Baker last week offered a budget proposal that provides about $18 million for raises, enough to give each of the county's 6,000 workers about a 3.5 percent raise, but the county executive also announced that each employee will have to take five unpaid furlough days next year.
  • Arlington is taking away a paid holiday -- Columbus Day -- and eliminating 46 positions, but officials there have dedicated about $3.6 million to raises for the county's 3,500 workers. 
  • Alexandria budgeted about the same amount for its 2,500-person workforce, though any increase for city employees will be tempered by higher health care and pension costs. 
  • Montgomery County Executive Ike Leggett proposed pay increases for county employees totaling nearly $32 million, which includes a 13.5 percent increase for more than 5,000 county union workers. It's the first pay increase most workers have seen in four years.
But Fairfax's top administrator opted to avoid many of the service cuts other jurisdictions made to fund the pay hikes. Under Long's proposal, Fairfax workers would not face any unpaid furloughs, see their health benefits spike or lose paid holidays.

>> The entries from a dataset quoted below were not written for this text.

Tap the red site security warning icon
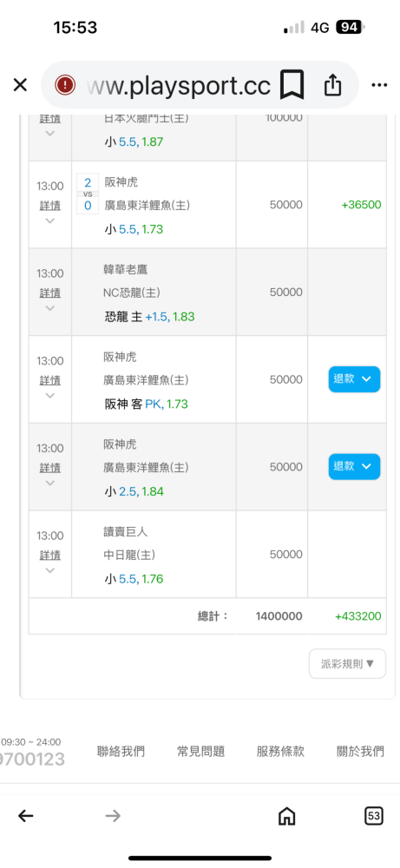This screenshot has height=868, width=400. tap(65, 85)
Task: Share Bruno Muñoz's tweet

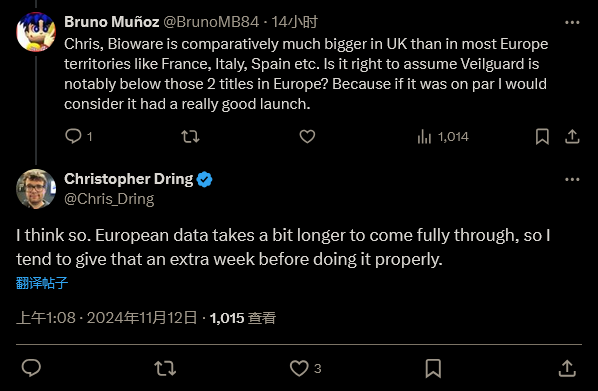Action: (572, 136)
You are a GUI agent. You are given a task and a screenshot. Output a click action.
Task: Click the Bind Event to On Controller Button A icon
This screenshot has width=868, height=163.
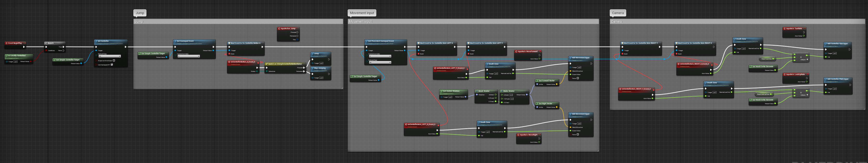click(x=229, y=43)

Long also proposed a massive overhaul of Fairfax's payroll system that could ultimately reduce future pay increases. Workers are now eligible for cost-of-living raises and performance raises each year, but Long is proposing giving cost-of-living increases only in odd-numbered years and performance raises only in even-numbered years.

Fairfax hasn't ruled out an employee pay raise for next year, said Supervisor Pat Herrity, R-Springfield. But the County Board of Supervisors is now examining agency budgets looking for cuts and plans to use any savings it find to reduce or eliminate the 2-cent property tax increase that Long proposed. Supervisors would consider raises only after they resolve the tax issue, Herrity said.
"It's important not to let us fall behind," said Paula Woodrum, president of the Fairfax County Government Employees Union. "We're working to get there."

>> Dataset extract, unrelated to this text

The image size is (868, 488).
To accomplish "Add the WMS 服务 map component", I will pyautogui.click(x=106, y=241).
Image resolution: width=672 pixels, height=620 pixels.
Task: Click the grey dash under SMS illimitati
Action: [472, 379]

Flashback: School board urges higher taxes to pay for pensions

Feb 20, 2010

FCTA.org - FCTA board members attended today's Fairfax County Public Schools budget forum, held at Marshall High School.

The FCTA asked why the school board is urging the supervisors to raise taxes by $81.9M although only $9M is needed to pay for next year's expected increase in student enrollment.

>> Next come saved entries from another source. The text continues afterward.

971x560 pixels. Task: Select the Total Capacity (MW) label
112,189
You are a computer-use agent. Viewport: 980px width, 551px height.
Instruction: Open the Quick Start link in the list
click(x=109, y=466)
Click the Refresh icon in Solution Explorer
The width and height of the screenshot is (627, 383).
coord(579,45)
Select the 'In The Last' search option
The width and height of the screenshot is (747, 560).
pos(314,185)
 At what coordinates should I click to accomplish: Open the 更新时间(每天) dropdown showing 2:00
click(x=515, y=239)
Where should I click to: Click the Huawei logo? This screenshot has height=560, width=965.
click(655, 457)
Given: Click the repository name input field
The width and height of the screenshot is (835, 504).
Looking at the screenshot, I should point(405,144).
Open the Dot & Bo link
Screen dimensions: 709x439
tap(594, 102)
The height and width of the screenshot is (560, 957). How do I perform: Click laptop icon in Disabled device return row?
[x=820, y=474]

The school superintendent acknowledged that the reason is the increased cost in employee benefits, especially pensions. According to the schools' proposed FY2011 budget, employee benefits costs are increasing by  $98M, of which $71M is for pensions and another $15M is for retiree medical benefits.

The school board has been less than straightforward with the community about this.  During her opening remarks at the forum, school board chairman Kathy Smith talked about cuts to band and sports, and bigger class sizes, but never acknowledged that the cuts were being made to pay for increased benefits costs.  School board members urged the audience to ask the supervisors to raise taxes.  If taxes are not raised, then the board will cut band and sports and increase class size to make the pension payments.

The problem is that while unionized county employees have pensions, most private-sector taxpayers do not Is it fair to raise taxes to fully fund county pensions when taxpayers rely on 401Ks and those have lost value?

FCTA president Arthur Purves offered a solution based on President Obama's recommendation that employees accept lower wages so coworkers would not lose their jobs.  Mr. Purves pointed out that $98M is about eight percent of next year's projected salaries.  

If the school board cut salaries by eight percent, then they could fully fund the increased costs of employee benefits; pensions and retiree medical benefits would be preserved; there would be no layoffs; band and sports would not be cut; class size would not increase; and taxpayers, whose 401Ks have lost value, would not face higher taxes.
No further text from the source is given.